• [EXERCISE BRIEF]: Looking through the listing below, state how many lines have the word "profile" in them. Only the number should be given.

• [SOURCE DATA]:
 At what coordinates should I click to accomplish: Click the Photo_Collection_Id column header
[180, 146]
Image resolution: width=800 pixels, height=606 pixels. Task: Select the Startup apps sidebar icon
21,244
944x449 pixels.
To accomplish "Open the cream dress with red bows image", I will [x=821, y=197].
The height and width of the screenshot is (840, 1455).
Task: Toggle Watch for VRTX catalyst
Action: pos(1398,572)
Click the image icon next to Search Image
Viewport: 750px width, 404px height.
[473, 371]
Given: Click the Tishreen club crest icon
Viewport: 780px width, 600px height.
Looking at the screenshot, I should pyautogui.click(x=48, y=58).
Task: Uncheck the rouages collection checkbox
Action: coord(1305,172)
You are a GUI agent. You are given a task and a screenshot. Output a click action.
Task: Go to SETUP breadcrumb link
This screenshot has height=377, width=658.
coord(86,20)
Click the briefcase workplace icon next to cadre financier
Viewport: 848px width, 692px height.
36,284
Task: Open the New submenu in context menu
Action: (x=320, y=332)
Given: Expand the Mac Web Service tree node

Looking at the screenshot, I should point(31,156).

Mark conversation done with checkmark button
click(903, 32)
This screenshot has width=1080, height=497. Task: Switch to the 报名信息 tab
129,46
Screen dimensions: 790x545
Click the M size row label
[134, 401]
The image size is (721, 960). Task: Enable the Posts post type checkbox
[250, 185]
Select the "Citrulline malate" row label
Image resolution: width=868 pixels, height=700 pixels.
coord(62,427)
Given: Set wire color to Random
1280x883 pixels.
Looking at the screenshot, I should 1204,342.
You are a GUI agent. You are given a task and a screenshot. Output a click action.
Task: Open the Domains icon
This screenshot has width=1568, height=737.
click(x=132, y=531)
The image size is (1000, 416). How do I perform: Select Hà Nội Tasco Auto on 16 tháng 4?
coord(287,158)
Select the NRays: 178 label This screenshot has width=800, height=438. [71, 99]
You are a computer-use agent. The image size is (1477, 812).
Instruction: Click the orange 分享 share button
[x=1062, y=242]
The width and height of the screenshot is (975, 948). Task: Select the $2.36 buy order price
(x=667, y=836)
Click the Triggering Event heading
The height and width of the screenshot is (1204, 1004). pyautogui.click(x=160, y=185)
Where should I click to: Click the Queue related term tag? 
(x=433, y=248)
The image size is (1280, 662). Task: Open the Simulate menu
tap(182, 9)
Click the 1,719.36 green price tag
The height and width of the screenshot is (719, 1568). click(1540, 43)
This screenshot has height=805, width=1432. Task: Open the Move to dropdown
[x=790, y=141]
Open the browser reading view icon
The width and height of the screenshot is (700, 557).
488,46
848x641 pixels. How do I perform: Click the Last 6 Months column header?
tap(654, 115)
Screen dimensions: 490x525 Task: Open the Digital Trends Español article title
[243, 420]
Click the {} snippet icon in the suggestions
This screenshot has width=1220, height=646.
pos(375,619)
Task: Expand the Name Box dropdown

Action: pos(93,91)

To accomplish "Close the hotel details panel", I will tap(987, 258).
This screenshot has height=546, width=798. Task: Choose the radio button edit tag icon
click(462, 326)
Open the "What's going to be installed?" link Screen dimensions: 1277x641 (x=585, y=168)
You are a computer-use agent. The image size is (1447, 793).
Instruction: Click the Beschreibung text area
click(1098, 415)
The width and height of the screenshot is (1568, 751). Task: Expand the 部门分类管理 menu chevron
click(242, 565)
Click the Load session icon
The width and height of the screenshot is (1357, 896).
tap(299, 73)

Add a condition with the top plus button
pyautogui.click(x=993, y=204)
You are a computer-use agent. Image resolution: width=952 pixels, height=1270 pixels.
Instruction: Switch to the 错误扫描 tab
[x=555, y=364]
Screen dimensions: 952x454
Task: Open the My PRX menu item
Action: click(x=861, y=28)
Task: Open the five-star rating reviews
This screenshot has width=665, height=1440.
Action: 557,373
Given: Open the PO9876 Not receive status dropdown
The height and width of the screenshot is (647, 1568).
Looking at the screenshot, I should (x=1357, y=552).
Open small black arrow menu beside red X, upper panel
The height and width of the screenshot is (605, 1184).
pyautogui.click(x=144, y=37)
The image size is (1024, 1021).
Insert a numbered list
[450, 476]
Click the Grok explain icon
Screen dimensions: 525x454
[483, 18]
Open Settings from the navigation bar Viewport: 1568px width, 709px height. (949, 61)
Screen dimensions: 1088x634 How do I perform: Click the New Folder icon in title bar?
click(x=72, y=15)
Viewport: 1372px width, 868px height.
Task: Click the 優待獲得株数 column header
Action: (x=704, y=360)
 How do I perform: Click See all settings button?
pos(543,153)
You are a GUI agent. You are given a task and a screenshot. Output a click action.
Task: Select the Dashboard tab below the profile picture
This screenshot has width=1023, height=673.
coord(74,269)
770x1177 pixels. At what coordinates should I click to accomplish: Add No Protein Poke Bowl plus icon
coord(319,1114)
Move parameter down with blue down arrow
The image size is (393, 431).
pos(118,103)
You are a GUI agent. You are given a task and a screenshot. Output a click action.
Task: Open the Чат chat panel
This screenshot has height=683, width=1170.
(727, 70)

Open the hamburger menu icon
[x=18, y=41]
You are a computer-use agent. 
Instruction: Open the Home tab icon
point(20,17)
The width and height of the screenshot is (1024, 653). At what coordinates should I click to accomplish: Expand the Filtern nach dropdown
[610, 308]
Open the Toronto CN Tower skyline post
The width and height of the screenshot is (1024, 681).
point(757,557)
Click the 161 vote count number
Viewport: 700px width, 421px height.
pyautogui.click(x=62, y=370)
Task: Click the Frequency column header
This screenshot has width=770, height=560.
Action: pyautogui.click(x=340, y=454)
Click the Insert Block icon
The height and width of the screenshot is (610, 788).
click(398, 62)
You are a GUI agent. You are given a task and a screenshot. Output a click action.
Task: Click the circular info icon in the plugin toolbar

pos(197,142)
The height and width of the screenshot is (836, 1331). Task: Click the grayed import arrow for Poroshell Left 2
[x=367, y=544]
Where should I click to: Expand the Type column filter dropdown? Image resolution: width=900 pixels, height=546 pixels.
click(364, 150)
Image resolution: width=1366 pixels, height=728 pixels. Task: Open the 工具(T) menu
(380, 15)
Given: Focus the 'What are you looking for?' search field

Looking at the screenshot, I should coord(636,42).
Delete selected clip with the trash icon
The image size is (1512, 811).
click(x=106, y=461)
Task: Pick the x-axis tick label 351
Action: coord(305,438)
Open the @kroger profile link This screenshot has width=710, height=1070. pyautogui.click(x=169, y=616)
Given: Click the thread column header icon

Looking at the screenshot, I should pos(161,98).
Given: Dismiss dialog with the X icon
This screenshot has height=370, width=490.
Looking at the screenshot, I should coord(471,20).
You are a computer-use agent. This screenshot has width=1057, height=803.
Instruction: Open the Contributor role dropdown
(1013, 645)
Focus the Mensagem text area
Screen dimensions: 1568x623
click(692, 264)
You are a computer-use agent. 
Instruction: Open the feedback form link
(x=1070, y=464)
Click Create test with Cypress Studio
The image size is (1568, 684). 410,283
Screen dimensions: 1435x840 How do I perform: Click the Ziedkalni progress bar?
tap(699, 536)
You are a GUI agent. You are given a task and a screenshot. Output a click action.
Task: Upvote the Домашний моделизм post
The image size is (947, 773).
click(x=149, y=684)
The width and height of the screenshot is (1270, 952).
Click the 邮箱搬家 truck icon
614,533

• [FINISHED EXERCISE]: 2